Elle trône au milieu de nos salons, meuble nos temps libres et nous la fréquentons assidûment plusieurs heures par semaine. Qui pourrait se passer de la télévision pendant plus d’une semaine? Du 25 avril au 4 mai, les élèves de l’école primaire Pointe-Claire ont relevé le laborieux défi!
Un article paru récemment dans La Presse rapportait un de ces terribles drames reliés à la problématique de la violence à la télévision: un garçon de onze ans retrouvé pendu à une poutre au sous-sol, est mort en tentant de reproduire une scène du film qu’il regardait. Phénomène omniprésent aux formes toutes aussi variées que sournoises, l’abondance du contenu violent à la télévision et dans les jeux vidéo inquiète. Pour contrer cette réalité, les élèves de l’école primaire Pointe-Claire ont expérimenté une nouvelle approche en matière de prévention de la violence: tenir la télé, les jeux vidéo, de même que l’ordinateur fermés pendant dix jours.

Un cadeau pour la vie
Inspiré d’une étude menée en Californie, le Défi de la dizaine sans télé a été repris dans certaines écoles du Québec et de l’Ontario par Jacques Brodeur, mais il s’agit d’une première dans l’Ouest-de-l’Île et l’instigatrice du projet, Lise Leblanc, est convaincue de ses bienfaits. «C’est un cadeau pour la vie qu’on offre aux enfants car, en les amenant à trouver des activités alternatives plutôt que de se river devant l’écran, ils élargissent leurs horizons et s’ouvrent davantage aux autres, en se montrant plus sensibles et empathiques. Outre la diminution de la violence physique et verbale, nous pensons accroître la pratique d’activités physiques et créatives, en plus de contribuer à resserrer les liens familiaux et à enrichir la communication; car il semblerait que nos jeunes, qui passent hebdomadairement plus de vingt-cinq heures devant le téléviseur ne conversent, en moyenne, que trente-huit minutes par semaine avec leurs parents», rapporte l’enseignante en éducation physique.

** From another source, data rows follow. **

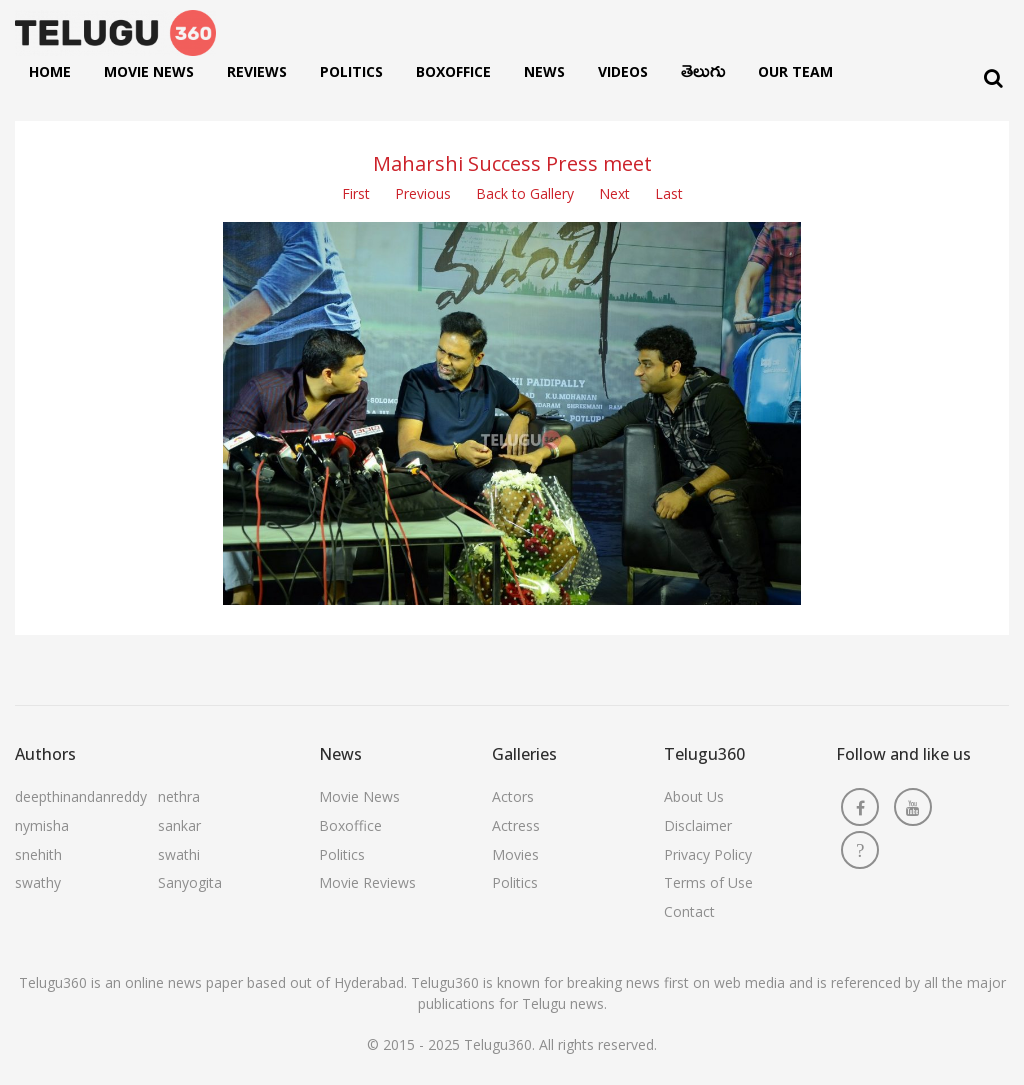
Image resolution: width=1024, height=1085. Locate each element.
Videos (623, 71)
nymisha (42, 825)
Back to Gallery (525, 193)
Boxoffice (453, 71)
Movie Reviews (367, 882)
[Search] (993, 78)
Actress (516, 825)
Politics (351, 71)
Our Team (795, 71)
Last (669, 193)
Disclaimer (698, 825)
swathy (38, 882)
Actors (513, 796)
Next (614, 193)
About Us (694, 796)
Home (50, 71)
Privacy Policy (708, 854)
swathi (179, 854)
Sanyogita (190, 882)
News (544, 71)
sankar (179, 825)
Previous (423, 193)
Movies (515, 854)
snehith (38, 854)
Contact (689, 911)
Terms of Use (708, 882)
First (356, 193)
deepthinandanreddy (81, 796)
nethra (179, 796)
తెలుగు (703, 76)
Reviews (257, 71)
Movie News (149, 71)
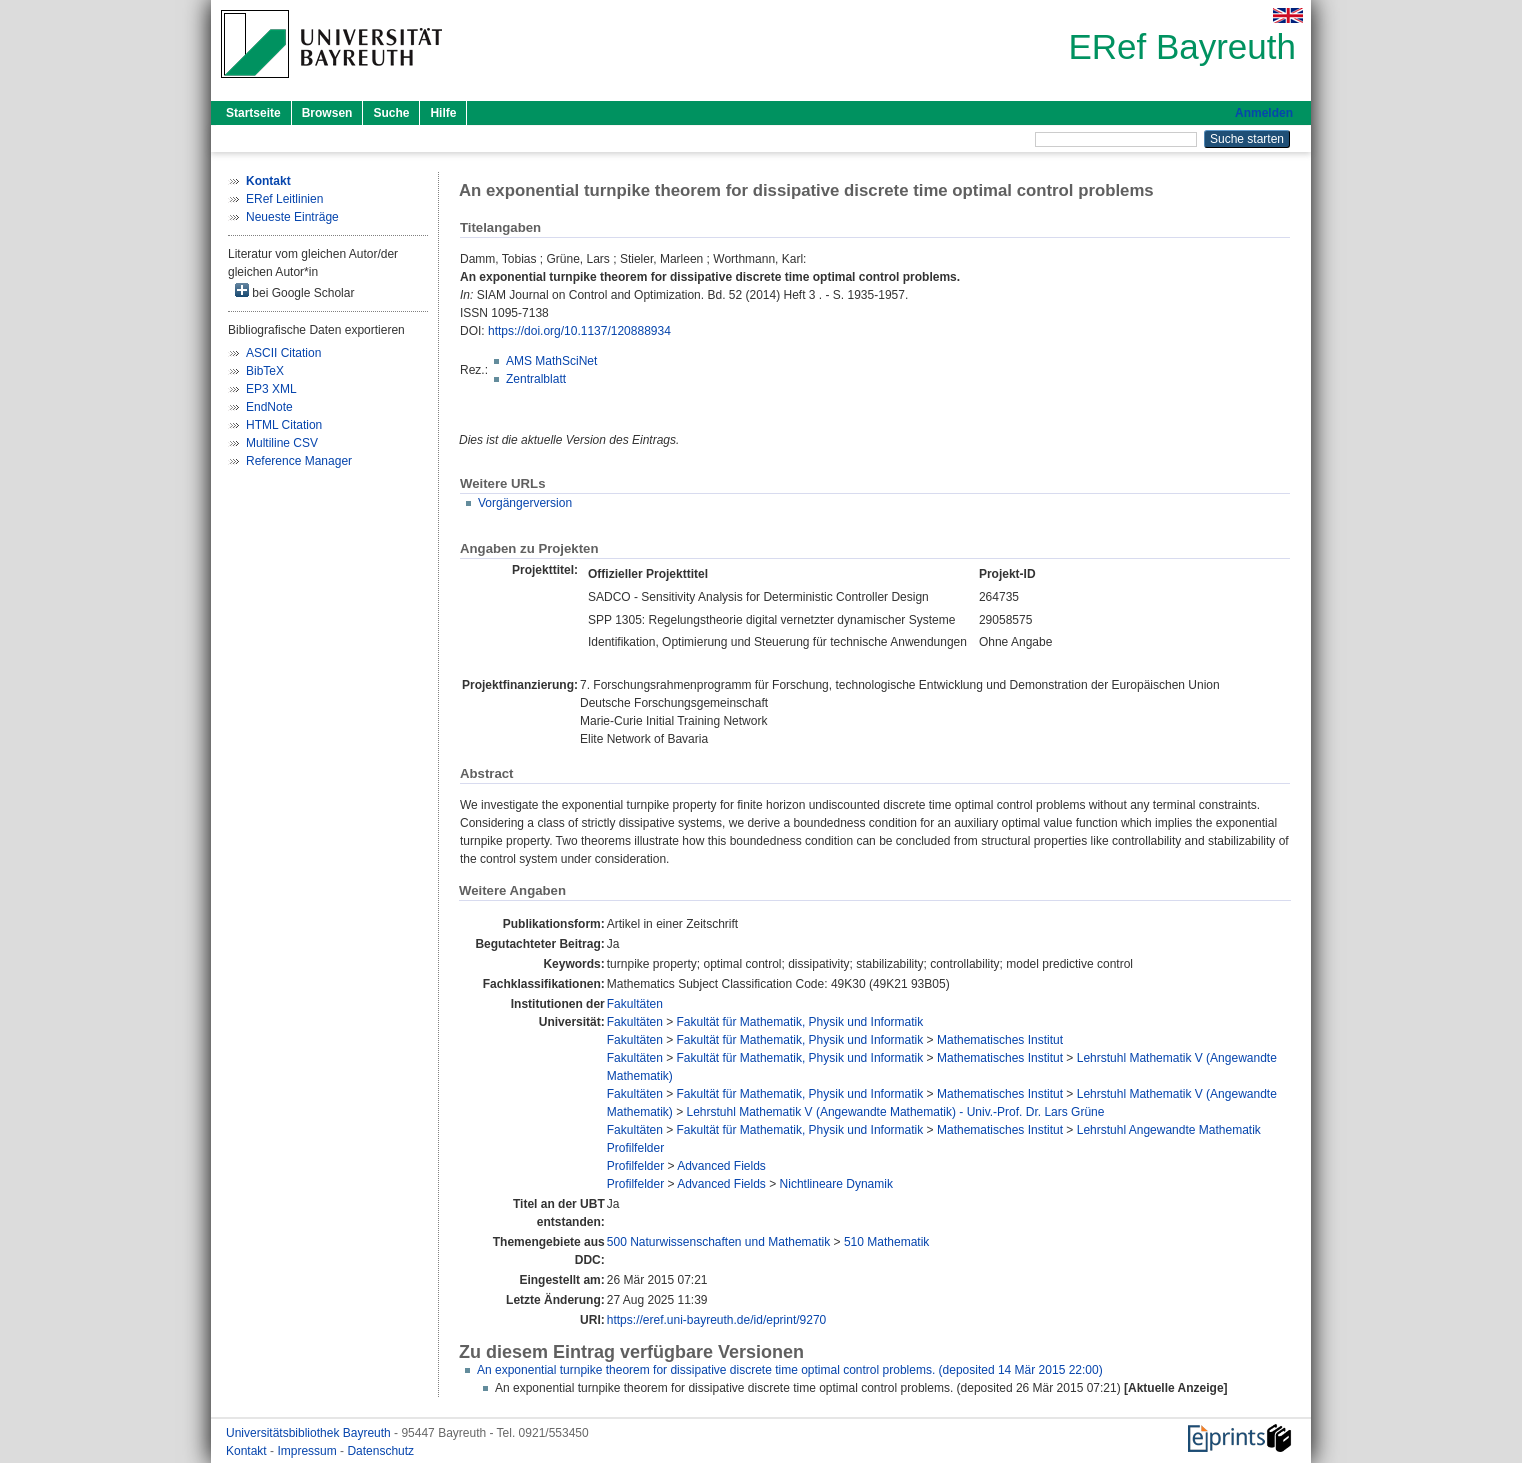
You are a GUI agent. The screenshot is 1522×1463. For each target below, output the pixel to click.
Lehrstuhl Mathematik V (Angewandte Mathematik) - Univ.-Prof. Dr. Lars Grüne (896, 1112)
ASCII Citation (283, 353)
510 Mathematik (886, 1242)
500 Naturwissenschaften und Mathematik (718, 1242)
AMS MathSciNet (551, 361)
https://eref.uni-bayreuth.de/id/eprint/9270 (716, 1320)
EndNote (269, 407)
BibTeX (265, 371)
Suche (391, 113)
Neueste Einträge (292, 217)
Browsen (327, 113)
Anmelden (1264, 113)
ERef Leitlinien (284, 199)
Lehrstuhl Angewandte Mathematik (1169, 1130)
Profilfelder (635, 1148)
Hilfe (443, 113)
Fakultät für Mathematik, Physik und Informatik (800, 1022)
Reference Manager (299, 461)
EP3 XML (271, 389)
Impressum (308, 1451)
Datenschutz (380, 1451)
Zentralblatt (536, 379)
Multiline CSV (282, 443)
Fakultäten (635, 1004)
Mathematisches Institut (1000, 1040)
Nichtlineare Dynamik (836, 1184)
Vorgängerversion (525, 503)
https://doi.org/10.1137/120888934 (579, 331)
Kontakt (248, 1451)
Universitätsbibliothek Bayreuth (310, 1433)
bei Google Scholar (294, 291)
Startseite (253, 113)
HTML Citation (284, 425)
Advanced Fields (721, 1166)
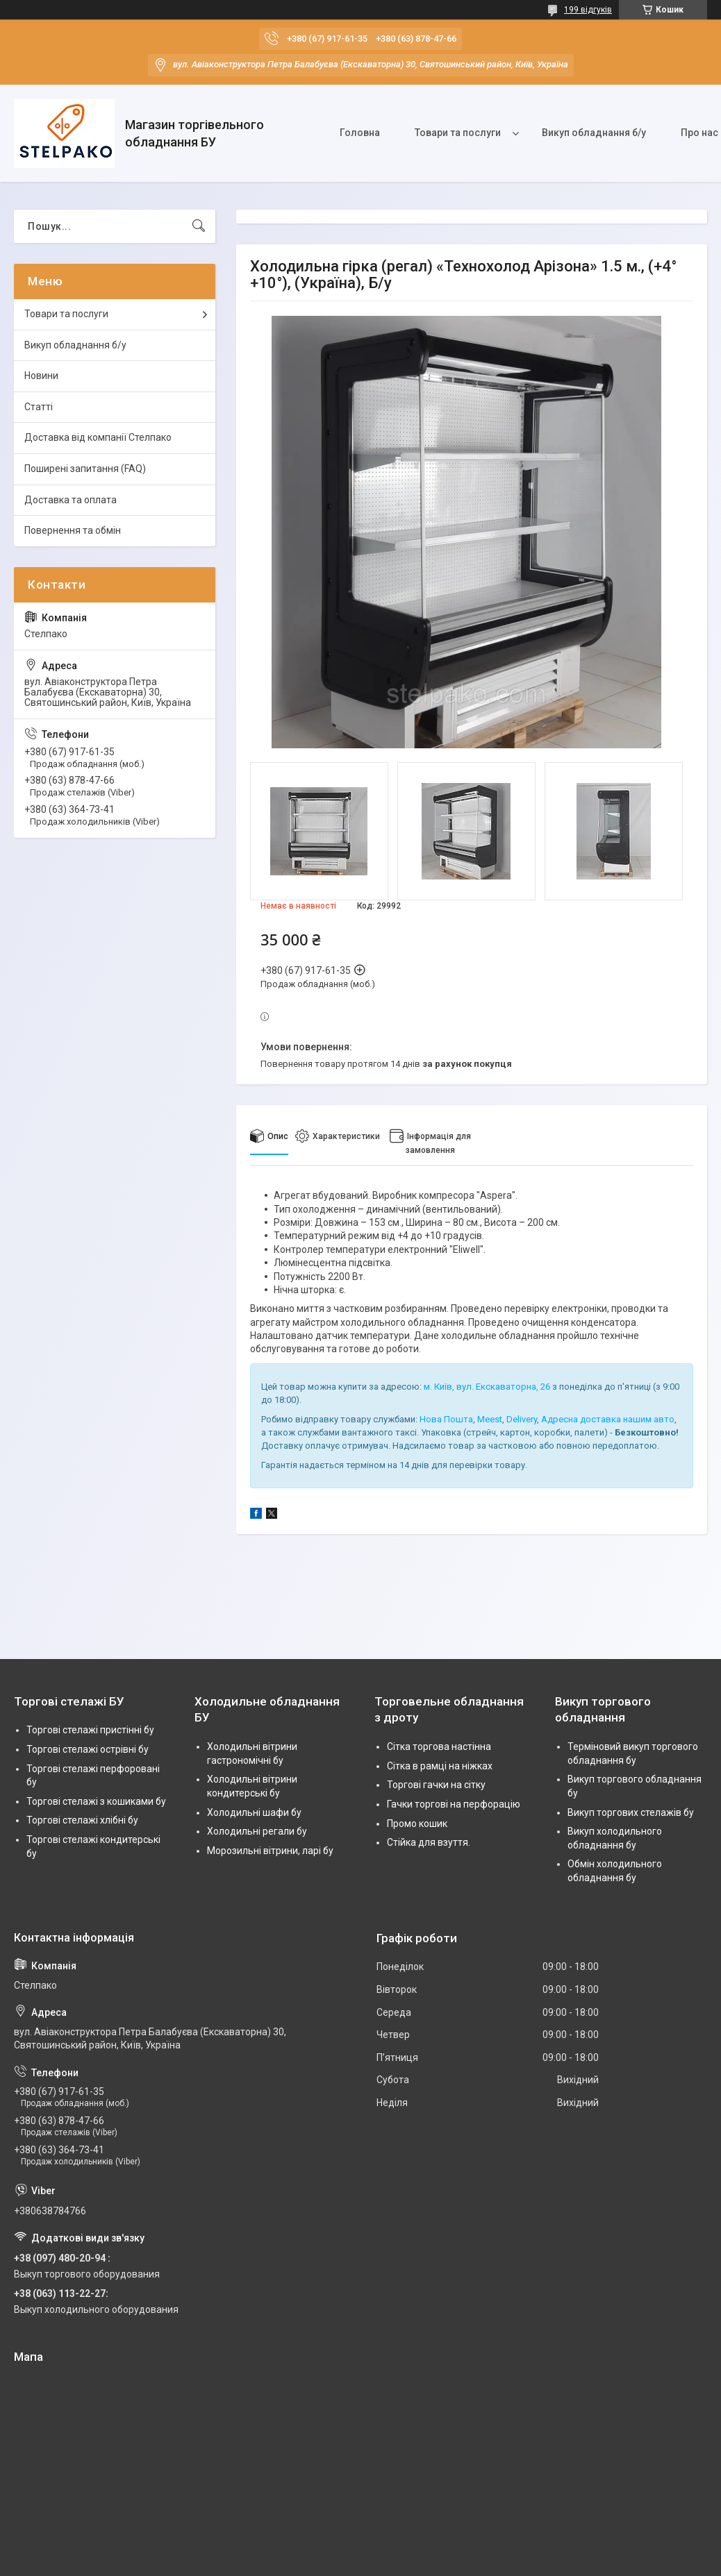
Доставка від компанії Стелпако (98, 437)
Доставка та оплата (70, 499)
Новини (41, 375)
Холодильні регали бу (257, 1831)
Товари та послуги (458, 132)
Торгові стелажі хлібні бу (82, 1820)
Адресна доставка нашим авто (607, 1419)
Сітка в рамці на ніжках (439, 1765)
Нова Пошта (446, 1419)
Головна (360, 132)
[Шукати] (198, 226)
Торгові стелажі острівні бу (87, 1749)
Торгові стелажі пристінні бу (90, 1729)
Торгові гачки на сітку (436, 1784)
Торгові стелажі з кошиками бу (96, 1801)
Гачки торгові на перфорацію (453, 1804)
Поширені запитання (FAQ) (85, 468)
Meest (489, 1419)
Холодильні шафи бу (254, 1812)
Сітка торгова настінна (439, 1746)
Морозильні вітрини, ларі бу (270, 1850)
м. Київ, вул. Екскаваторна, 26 (487, 1386)
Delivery (521, 1419)
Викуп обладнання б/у (594, 132)
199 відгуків (588, 10)
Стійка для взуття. (428, 1842)
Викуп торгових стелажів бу (630, 1812)
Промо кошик (417, 1823)
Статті (38, 406)
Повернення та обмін (72, 530)
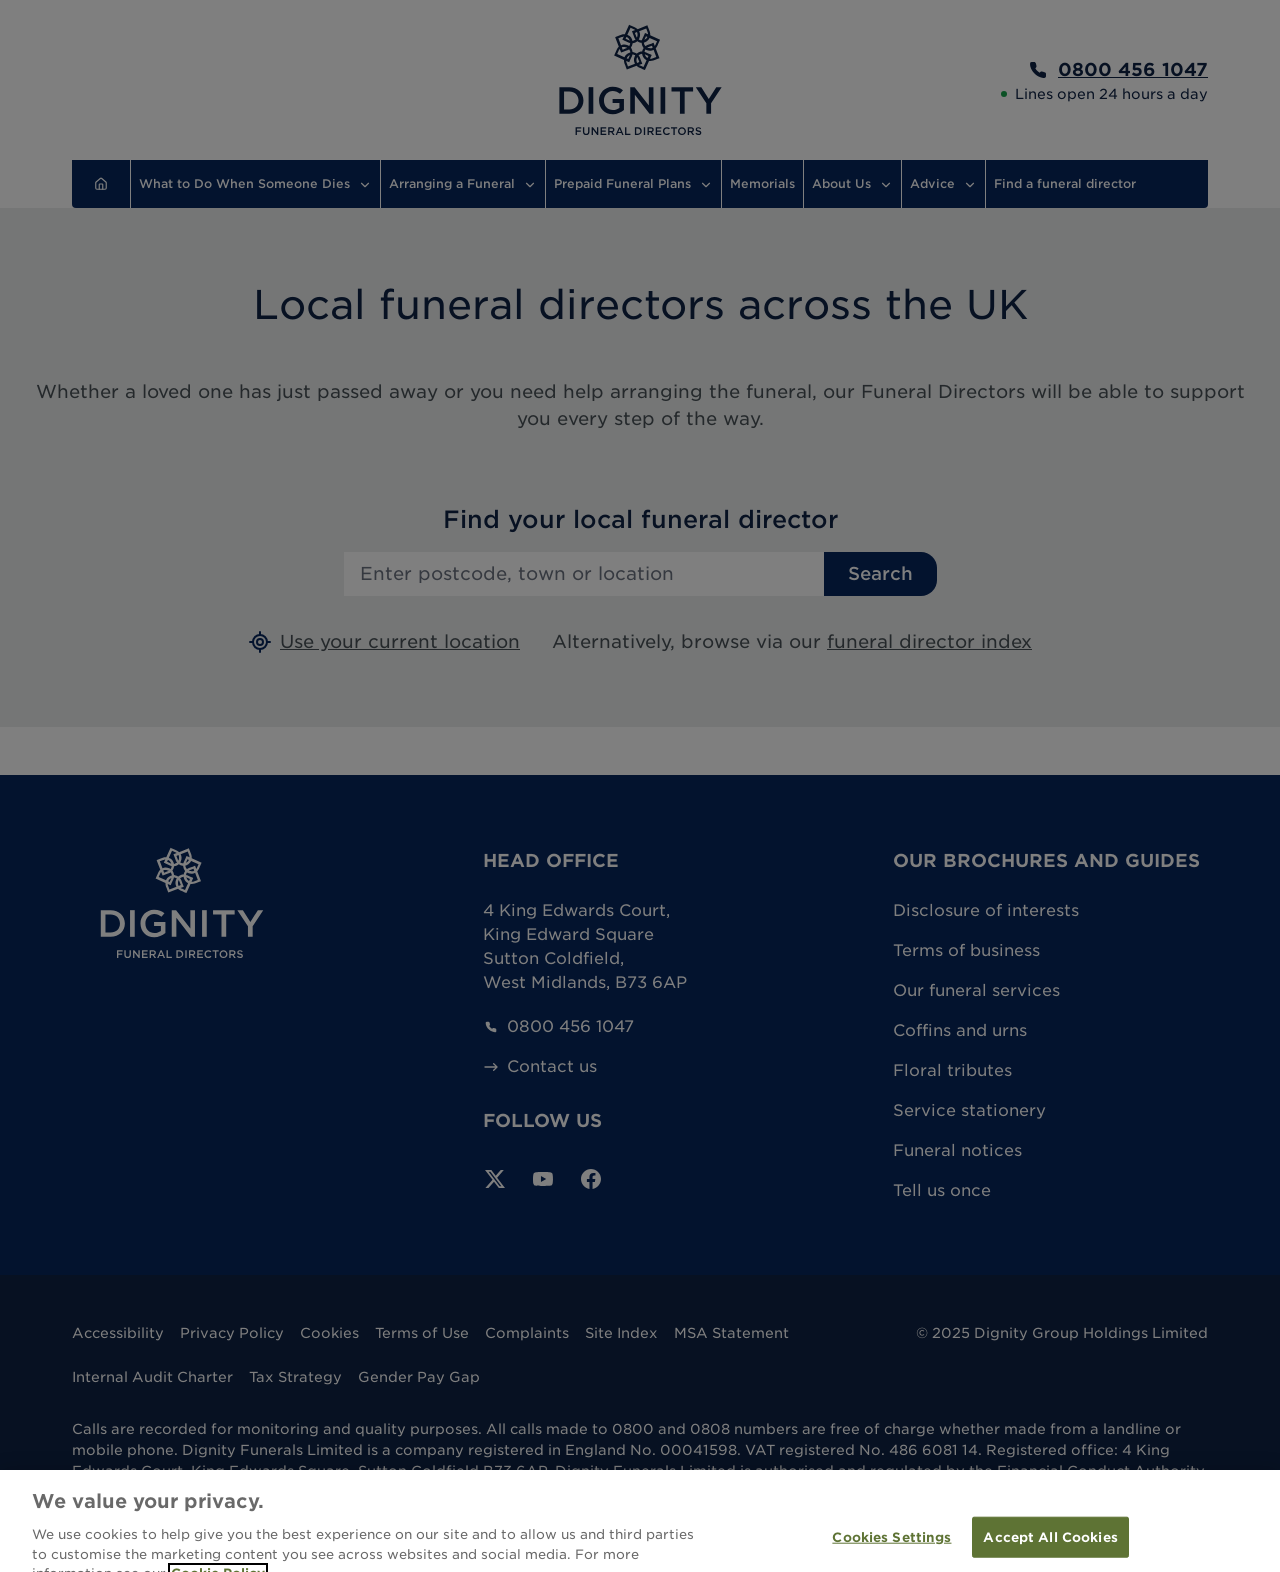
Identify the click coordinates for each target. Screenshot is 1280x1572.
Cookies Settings (891, 1548)
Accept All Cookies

Tel un entraînement olympique, le projet a nécessité une sérieuse préparation des écoliers qui, parce qu’ils ont vu leurs habitudes de vie bousculées, ont dû s’adapter pour passer à travers ces dix jours. Une élève de quatrième année, Marie-Hélène, admet que la télé occupe une large part de son temps: «Je la regarde le matin jusqu’à ce que l’autobus arrive, au souper en mangeant et durant la soirée. Je trouve ça difficile de m’en passer, surtout qu’il y a quatre téléviseurs à la maison! raconte la fillette, qui amorçait tout de même bien sa deuxième journée du défi, au moment de l’entrevue avec Cités Nouvelles. Pour sa part, Benjamin — un élève de première année — envisageait cette trêve de télévision comme l’occasion de passer plus de temps avec sa famille et ses amis. Et, lorsqu’on lui a demandé ce qu’il pensait de la violence à la télé, il a récité: «Lorsqu’on voit quelque chose qui nous fait peur à la télévision, on fait clic pour ne pas laisser la peur entrer dans notre tête.»